### TEXT PROVIDED ###

To: linux-kernel@vger.kernel.org, kvm@vger.kernel.org,
	linux-mips@linux-mips.org, kvm-ppc@vger.kernel.org,
	linux-s390@vger.kernel.org, linux-arm-kernel@lists.infradead.org
Cc: Paolo Bonzini <pbonzini@redhat.com>,
	David Hildenbrand <david@redhat.com>,
	Christoffer Dall <cdall@linaro.org>,
	Marc Zyngier <marc.zyngier@arm.com>,
	Christian Borntraeger <borntraeger@de.ibm.com>,
	Cornelia Huck <cohuck@redhat.com>,
	James Hogan <james.hogan@imgtec.com>,
	Paul Mackerras <paulus@ozlabs.org>,
	Alexander Graf <agraf@suse.com>
Subject: [PATCH RFC 2/2] KVM: RCU protected dynamic vcpus array
Date: Wed, 16 Aug 2017 21:40:37 +0200	[thread overview]
Message-ID: <20170816194037.9460-3-rkrcmar@redhat.com> (raw)
In-Reply-To: <20170816194037.9460-1-rkrcmar@redhat.com>

This is a prototype with many TODO comments to give a better idea of
what would be needed.

The main missing piece a rework of every kvm_for_each_vcpu() into a less
inefficient loop, but RCU readers cannot block, so the rewrite cannot be
scripted.   Is there a more suitable protection scheme?

I didn't test it much ... I am still leaning towards the internally
simpler version, (1), even if it requires userspace changes.
---
 arch/mips/kvm/mips.c       |  8 +++---
 arch/powerpc/kvm/powerpc.c |  6 +++--
 arch/s390/kvm/kvm-s390.c   | 27 ++++++++++++++------
 arch/x86/kvm/hyperv.c      |  3 +--
 arch/x86/kvm/vmx.c         |  3 ++-
 arch/x86/kvm/x86.c         |  5 ++--
 include/linux/kvm_host.h   | 61 ++++++++++++++++++++++++++++++++++------------
 virt/kvm/arm/arm.c         | 10 +++-----
 virt/kvm/kvm_main.c        | 58 +++++++++++++++++++++++++++++++++++--------
 9 files changed, 132 insertions(+), 49 deletions(-)

### ENTRIES ###

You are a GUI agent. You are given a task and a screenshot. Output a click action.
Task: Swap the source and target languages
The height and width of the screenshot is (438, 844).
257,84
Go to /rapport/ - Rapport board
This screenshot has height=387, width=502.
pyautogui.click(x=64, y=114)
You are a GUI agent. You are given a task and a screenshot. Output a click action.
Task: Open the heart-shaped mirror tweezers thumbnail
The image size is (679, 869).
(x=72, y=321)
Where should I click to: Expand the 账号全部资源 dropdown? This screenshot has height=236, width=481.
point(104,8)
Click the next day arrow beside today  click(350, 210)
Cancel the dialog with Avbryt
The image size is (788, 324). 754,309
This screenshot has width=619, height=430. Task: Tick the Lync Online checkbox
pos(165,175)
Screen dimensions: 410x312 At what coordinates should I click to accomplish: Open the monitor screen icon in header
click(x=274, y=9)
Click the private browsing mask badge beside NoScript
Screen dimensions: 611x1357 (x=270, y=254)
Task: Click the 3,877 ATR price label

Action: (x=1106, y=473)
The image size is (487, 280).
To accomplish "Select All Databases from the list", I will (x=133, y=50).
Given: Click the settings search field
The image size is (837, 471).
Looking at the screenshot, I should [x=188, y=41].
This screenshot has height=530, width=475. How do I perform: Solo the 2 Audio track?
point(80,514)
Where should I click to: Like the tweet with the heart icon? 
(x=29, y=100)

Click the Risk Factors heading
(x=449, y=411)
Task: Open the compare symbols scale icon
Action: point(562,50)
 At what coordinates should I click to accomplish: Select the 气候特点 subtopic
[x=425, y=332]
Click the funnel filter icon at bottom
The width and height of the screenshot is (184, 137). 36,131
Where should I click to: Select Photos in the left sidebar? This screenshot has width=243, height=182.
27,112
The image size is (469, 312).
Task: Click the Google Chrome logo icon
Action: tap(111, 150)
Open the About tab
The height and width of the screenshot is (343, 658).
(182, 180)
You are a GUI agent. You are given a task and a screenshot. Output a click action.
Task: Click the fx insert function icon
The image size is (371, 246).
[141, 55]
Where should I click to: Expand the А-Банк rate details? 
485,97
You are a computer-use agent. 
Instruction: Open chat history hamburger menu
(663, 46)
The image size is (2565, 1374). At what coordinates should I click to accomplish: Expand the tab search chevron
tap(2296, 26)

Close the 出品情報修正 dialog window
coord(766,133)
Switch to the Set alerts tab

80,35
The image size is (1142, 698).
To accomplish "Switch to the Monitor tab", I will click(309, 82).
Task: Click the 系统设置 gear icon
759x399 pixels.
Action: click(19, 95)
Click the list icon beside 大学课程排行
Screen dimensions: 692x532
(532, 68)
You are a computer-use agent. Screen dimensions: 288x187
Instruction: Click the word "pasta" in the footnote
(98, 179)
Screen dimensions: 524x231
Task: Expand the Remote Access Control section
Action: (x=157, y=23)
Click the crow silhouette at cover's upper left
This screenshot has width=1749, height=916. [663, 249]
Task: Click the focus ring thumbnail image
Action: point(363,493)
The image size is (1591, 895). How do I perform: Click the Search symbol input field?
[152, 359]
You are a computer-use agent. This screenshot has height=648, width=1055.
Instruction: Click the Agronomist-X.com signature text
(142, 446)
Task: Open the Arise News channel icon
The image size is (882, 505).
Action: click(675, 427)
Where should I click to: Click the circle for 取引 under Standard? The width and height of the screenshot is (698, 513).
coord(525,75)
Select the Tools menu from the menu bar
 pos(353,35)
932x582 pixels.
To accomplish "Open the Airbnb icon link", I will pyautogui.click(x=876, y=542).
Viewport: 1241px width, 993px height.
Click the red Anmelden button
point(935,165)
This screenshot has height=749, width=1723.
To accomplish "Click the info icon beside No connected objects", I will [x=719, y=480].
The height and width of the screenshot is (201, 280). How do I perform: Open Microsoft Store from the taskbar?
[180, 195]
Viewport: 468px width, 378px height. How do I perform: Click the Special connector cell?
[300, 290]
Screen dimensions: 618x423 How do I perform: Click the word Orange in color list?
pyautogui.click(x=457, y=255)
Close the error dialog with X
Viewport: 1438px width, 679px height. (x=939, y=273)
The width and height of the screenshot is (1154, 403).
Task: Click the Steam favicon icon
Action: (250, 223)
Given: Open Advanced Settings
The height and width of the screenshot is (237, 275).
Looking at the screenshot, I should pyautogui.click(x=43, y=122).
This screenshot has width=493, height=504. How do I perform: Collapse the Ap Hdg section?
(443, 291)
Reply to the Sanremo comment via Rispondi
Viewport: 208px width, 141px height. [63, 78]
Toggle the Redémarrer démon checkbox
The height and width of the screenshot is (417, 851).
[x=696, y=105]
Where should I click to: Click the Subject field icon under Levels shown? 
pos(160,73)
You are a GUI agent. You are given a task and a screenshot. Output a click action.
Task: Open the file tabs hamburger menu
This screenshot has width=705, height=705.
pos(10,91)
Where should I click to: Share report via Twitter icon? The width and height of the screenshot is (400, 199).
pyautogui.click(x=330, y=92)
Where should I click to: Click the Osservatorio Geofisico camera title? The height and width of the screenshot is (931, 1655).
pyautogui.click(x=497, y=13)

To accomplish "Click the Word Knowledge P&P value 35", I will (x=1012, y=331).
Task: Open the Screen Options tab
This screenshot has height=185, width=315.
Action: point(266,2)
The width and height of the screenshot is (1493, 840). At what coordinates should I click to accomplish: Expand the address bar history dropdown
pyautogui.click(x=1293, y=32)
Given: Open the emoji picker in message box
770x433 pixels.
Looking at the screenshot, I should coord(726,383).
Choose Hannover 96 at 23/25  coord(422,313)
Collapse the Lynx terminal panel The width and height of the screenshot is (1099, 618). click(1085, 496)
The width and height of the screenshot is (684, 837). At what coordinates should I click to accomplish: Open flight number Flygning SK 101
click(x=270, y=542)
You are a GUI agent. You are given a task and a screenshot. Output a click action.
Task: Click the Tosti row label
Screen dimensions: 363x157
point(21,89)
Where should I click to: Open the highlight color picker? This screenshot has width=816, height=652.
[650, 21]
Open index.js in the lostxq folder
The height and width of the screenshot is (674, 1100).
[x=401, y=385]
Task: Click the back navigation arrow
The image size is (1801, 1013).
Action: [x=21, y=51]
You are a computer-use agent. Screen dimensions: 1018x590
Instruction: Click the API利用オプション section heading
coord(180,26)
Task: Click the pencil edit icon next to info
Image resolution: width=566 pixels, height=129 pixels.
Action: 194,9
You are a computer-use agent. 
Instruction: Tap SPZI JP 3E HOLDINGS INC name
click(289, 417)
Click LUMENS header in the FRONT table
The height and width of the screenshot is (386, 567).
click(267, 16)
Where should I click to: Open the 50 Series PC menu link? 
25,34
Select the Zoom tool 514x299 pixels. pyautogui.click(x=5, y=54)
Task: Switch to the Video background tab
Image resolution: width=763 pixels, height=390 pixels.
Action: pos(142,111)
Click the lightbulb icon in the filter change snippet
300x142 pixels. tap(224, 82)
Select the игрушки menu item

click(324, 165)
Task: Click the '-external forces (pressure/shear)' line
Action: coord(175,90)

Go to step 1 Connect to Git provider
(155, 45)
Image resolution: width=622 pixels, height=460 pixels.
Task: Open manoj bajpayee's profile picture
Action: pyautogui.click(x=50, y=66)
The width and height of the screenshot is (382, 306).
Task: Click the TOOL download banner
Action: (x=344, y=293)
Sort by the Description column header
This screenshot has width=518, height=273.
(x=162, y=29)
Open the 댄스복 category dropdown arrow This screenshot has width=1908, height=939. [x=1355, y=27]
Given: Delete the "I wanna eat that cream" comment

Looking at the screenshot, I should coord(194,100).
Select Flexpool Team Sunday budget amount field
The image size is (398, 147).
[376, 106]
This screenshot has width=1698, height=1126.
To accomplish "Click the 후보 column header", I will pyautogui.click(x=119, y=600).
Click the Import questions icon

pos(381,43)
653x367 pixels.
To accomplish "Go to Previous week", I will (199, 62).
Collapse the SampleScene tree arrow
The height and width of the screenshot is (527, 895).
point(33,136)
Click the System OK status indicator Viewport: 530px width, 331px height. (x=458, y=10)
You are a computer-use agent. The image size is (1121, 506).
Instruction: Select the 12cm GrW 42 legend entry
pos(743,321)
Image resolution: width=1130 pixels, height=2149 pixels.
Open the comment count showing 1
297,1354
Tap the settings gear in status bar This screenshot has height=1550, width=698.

###

◆ TASK DESCRIPTION: Rewrite the patch email from "The main missing" up to and including "suitable protection scheme?", changing "loop" to "iteration".

◆ FULL SOLUTION:
The main missing piece a rework of every kvm_for_each_vcpu() into a less
inefficient iteration, but RCU readers cannot block, so the rewrite cannot be
scripted.   Is there a more suitable protection scheme?